There’s a lot of Coventry around at the moment. In recent weeks the City of Culture events drew to a close, and as they did the last of the related focus played out.
Coventry is a fascinating place. A city that rose on the back of engineering prowess right in the middle of England, of cars and immigration, then joblessness, The Specials, 2 Tone, left-behind urban areas and a re-emergence.
In the heart of the city is the cathedral, a place itself that is loaded with so much symbolism. The older St Michael’s had stood for 500 years before being almost destroyed by German bombing in November 1940. It was rebuilt by Sir Basil Spence, and the 60th anniversary of its consecration came last week. The Queen formally reopened the cathedral in 1962. History has a habit of drawing together its own symbolic parallels.
The cathedral is an incredible building. Spence’s great vision saw that the bombed-out remains of the older St Michael’s should be retained. His design had them attached to his new, thoroughly modern church. Such was the interest in its opening in May 1962 that over 75,000 people applied for tickets for the first service. Though not quite Oasis-at-Knebworth levels of interest, a sense of the scale of such desire is clear when you realise there was space at the event for just 2,000.
As part of the anniversary, for Coventry and its cathedral, a programme about the rebuild was aired on BBC Four. It was a gentle documentary, packed full of archive footage.

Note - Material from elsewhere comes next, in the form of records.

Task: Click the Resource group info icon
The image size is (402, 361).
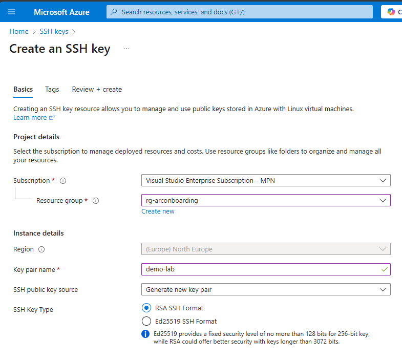Action: tap(95, 201)
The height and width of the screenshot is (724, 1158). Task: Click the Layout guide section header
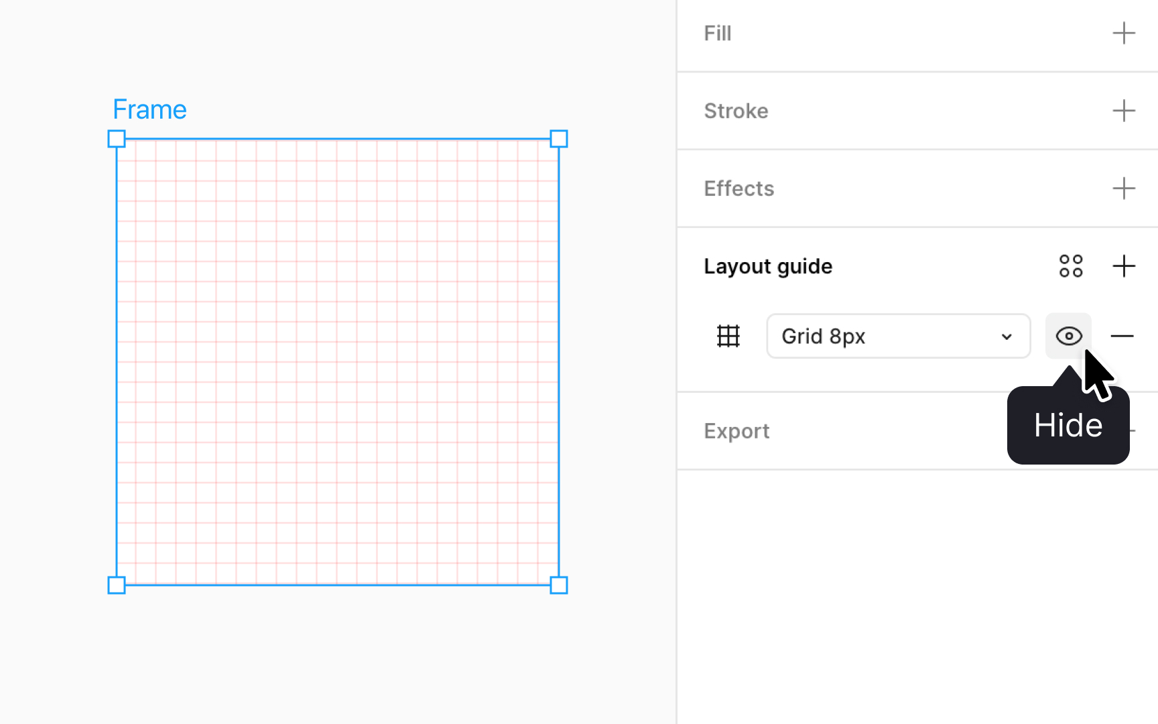768,266
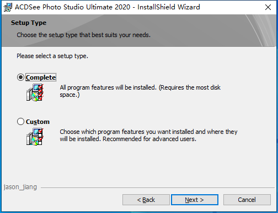
Task: Click the ACDSee Photo Studio title bar text
Action: (x=108, y=7)
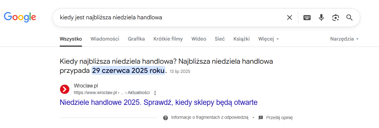This screenshot has width=379, height=128.
Task: Search by image using lens icon
Action: pos(335,17)
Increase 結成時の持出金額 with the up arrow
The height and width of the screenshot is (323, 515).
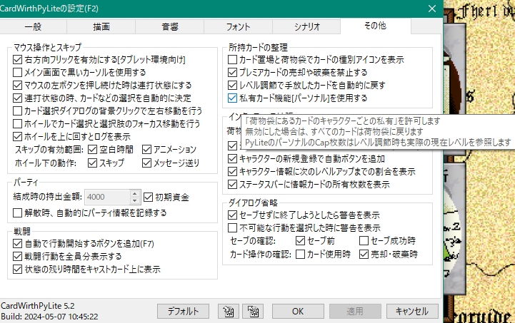136,193
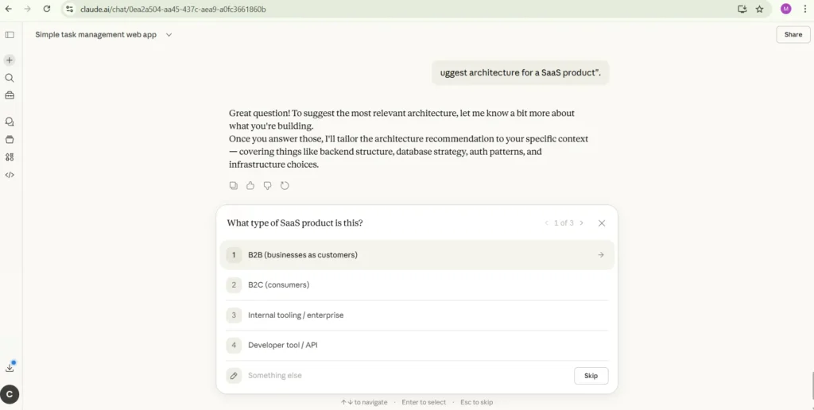
Task: Open the search chats magnifier icon
Action: (10, 78)

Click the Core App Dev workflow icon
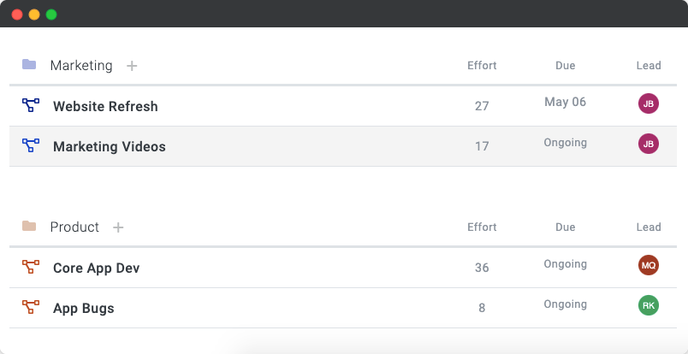[x=31, y=267]
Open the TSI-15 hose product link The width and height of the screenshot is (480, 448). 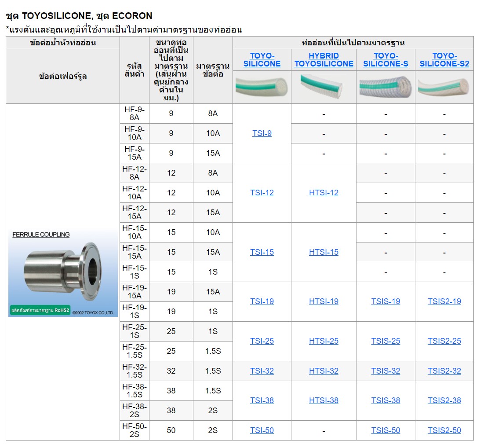pos(262,252)
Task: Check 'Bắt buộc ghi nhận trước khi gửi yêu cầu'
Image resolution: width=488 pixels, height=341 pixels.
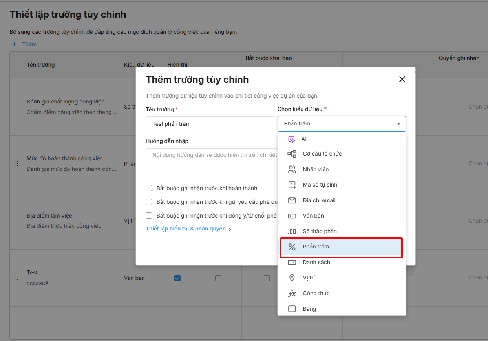Action: pos(149,202)
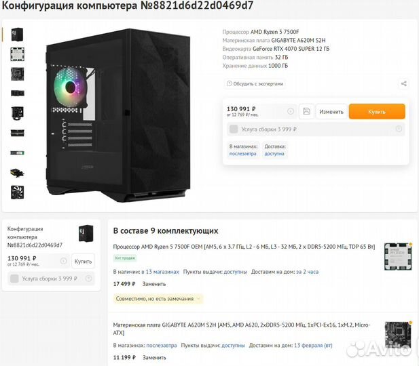This screenshot has height=366, width=419.
Task: Select the CPU cooler thumbnail in gallery
Action: click(18, 113)
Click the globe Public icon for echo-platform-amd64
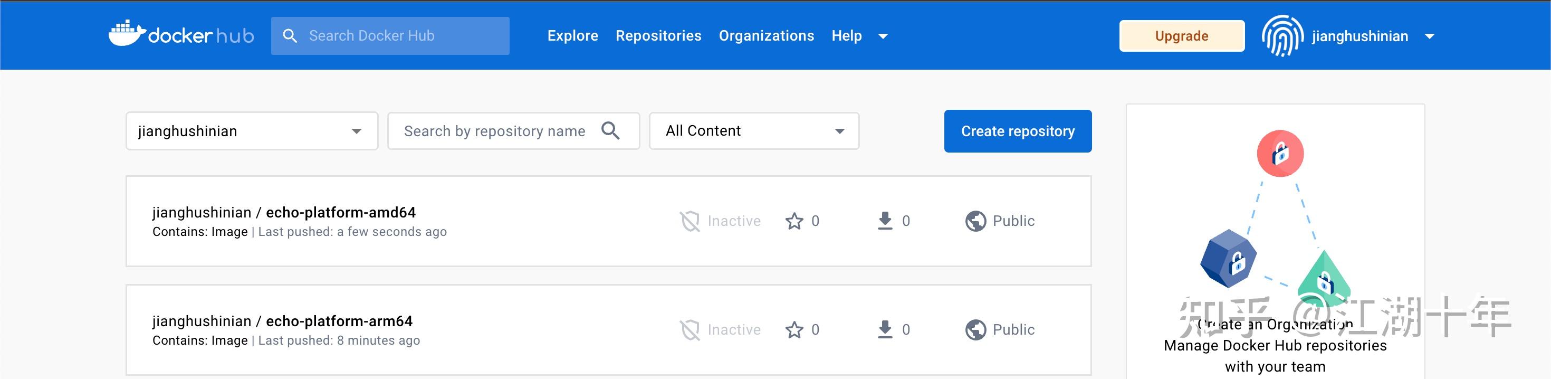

Fancy seeing a six-tonne block of Staffordshire sandstone being slowly sawed (10 inches per hour) at a mason’s yard to become part of the outer wall? Who doesn’t!
Several things became clear. While Spence was a genius architect, he was reliant on the commitment of many brilliant artists to bring life to the thing. Among them was John Piper, who created the stained glass for the baptistry window. It was an enormous undertaking. The window contains 6,000 sq ft of coloured glass.